Intelligence Artificielle

IA : le Canada en route vers sa propre législation

Stéphanie Hénault, Directrice des affaires juridiques de l’ANEL - Photo Louis-Charles Dumais

IA : le Canada en route vers sa propre législation

En cours d'examen à Ottawa, le projet de loi C-27 doit conduire à la régulation de l'usage de l'intelligence artificielle dans la Belle Province et au Canada. Stéphanie Hénault, directrice des affaires juridiques de l'Association nationale des éditeurs de livres, en décrypte les enjeux pour Livres Hebdo.

J’achète l’article 1.5 €

Par Pauline Gabinari,
Créé le 20.02.2024 à 10h24 ,
Mis à jour le 29.02.2024 à 14h18

Alors que l’IA Act continue son chemin vers sa ratification au Parlement européen, l'intelligence artificielle avance aussi outre-Atlantique. Le Comité permanent de l’industrie et de la technologie de la Chambre des communes du Canada poursuit ses auditions auprès des acteurs culturels québécois en vue de l'instauration de la loi C-27, vaste chantier autour du numérique dont une partie est consacrée à la réglementation de l’intelligence artificielle. Comme dans l’IA Act, le texte différencie plusieurs types d’IA selon leur degré de dangerosité et adapte les mesures à ce dernier. Il entérine également l’interdiction pour tout système d’intelligence artificielle de l’utilisation de renseignements personnels obtenus illégalement et autorise les ministres à ordonner la fourniture de documents relatifs aux systèmes d’intelligence artificielle. Un programme complet attendu par les acteurs du monde culturel canadien sur lequel revient Stéphanie Hénault, directrice des affaires juridiques de l’ANEL (Association nationale des éditeurs de livres). 
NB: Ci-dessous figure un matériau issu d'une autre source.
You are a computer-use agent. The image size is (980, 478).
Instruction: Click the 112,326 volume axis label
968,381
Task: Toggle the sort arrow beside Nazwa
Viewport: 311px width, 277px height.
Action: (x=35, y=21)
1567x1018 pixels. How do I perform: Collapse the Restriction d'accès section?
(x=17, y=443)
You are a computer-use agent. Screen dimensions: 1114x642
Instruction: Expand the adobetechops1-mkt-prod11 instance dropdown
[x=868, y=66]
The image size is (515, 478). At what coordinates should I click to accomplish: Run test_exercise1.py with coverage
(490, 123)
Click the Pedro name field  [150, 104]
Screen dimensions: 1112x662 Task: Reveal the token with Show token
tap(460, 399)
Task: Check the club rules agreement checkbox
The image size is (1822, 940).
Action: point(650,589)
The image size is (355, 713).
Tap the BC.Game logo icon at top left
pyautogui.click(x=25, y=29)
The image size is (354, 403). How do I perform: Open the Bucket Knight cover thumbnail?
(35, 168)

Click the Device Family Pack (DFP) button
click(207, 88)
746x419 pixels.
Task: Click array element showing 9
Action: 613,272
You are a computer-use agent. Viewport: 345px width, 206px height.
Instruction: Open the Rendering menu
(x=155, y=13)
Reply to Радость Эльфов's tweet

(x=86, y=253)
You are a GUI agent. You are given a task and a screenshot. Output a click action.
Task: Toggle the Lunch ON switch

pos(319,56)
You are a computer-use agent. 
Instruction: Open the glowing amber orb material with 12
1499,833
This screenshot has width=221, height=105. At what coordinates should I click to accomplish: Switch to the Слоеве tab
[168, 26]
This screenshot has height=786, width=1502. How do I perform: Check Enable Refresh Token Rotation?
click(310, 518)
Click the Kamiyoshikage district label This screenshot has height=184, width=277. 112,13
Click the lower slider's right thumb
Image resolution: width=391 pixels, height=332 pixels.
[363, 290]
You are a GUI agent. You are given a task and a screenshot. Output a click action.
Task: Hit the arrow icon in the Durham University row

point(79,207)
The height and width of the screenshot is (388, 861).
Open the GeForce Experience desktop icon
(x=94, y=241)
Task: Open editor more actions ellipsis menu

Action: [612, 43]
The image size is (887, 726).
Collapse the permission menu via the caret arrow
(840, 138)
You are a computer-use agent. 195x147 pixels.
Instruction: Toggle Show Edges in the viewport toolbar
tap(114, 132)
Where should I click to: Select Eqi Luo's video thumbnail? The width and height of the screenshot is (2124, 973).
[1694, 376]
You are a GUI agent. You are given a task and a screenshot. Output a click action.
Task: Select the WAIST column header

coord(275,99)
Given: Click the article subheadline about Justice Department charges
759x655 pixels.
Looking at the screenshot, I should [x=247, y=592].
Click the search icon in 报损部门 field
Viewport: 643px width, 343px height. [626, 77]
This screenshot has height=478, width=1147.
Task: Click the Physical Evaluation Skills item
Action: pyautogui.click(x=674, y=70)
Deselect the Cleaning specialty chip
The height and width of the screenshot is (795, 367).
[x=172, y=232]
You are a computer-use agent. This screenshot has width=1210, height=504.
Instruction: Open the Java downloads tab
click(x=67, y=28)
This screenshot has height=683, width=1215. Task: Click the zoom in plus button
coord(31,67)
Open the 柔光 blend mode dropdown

Stéphanie Hénault (ANEL) : « Nous voulons que les services d’IA se développent de manière responsable »

Quelle est la position de l’Association nationale des éditeurs de livres face à l’intelligence artificielle ? 

Nous voulons que les services d’IA se développent et se déploient de manière responsable en garantissant le respect de la Loi sur le droit d’auteur lorsqu'ils entraînent leurs modèles. Cela passe par des obligations de transparence comme la publication et la mise à disposition d’informations sur les contenus intégrés dans leur système, et par l’énonciation de la nécessité de respecter le droit d’auteur dans leurs propres conditions de licence à leurs utilisateurs.

Vous avez développé ces éléments durant une audition auprès du comité permanent de l’industrie et de la technologie de la Chambre des communes du Canada. Ont-ils pour l’instant été pris en compte dans le projet de loi ? 

Pour le moment, le projet de loi C-27 édictant la Loi sur l’intelligence artificielle et les données n’en tient pas spécifiquement compte, mais nos représentants veulent justement inciter le gouvernement à se conformer, a minima, aux pratiques internationales respectueuses des auteurs et des éditeurs, comme le fait l’Europe avec sa loi sur l’IA. Nous sommes confiants quant au fait que personne ne voudra que le Canada passe pour une « république bananière » de compagnies technologiques en omettant de leur rappeler précisément la nécessité de respecter la propriété intellectuelle canadienne. 

Concernant le droit d'auteur, l'un des points les plus problématiques en Europe est la question de l'opt-out. Qu'en est-il au Canada ?

Au Canada, le droit d’auteur est un système d’opt-in : aucune formalité n’est requise pour qu’une œuvre bénéficie de sa protection. Exiger des titulaires de droit qu’ils informent les services d’IA qu’ils s’opposent à l’utilisation de leurs œuvres serait une formalité incompatible avec le droit canadien et violerait ses obligations internationales.

En opposition à la fouille de texte, les institutions culturelles canadiennes proposent donc un marché des licences…

Exactement, les services d’IA voulant utiliser du contenu protégé par le droit d’auteur peuvent obtenir des licences des ayants droit qui autorisent cette utilisation.

Quelle est la prochaine étape du projet de loi ? 

Le projet C-27 est encore à l'examen en comité à la Chambre des communes. L’Association nationale des éditeurs de livres, en collaboration avec l’ensemble du secteur canadien du livre, déposera des suggestions précises pour l’améliorer.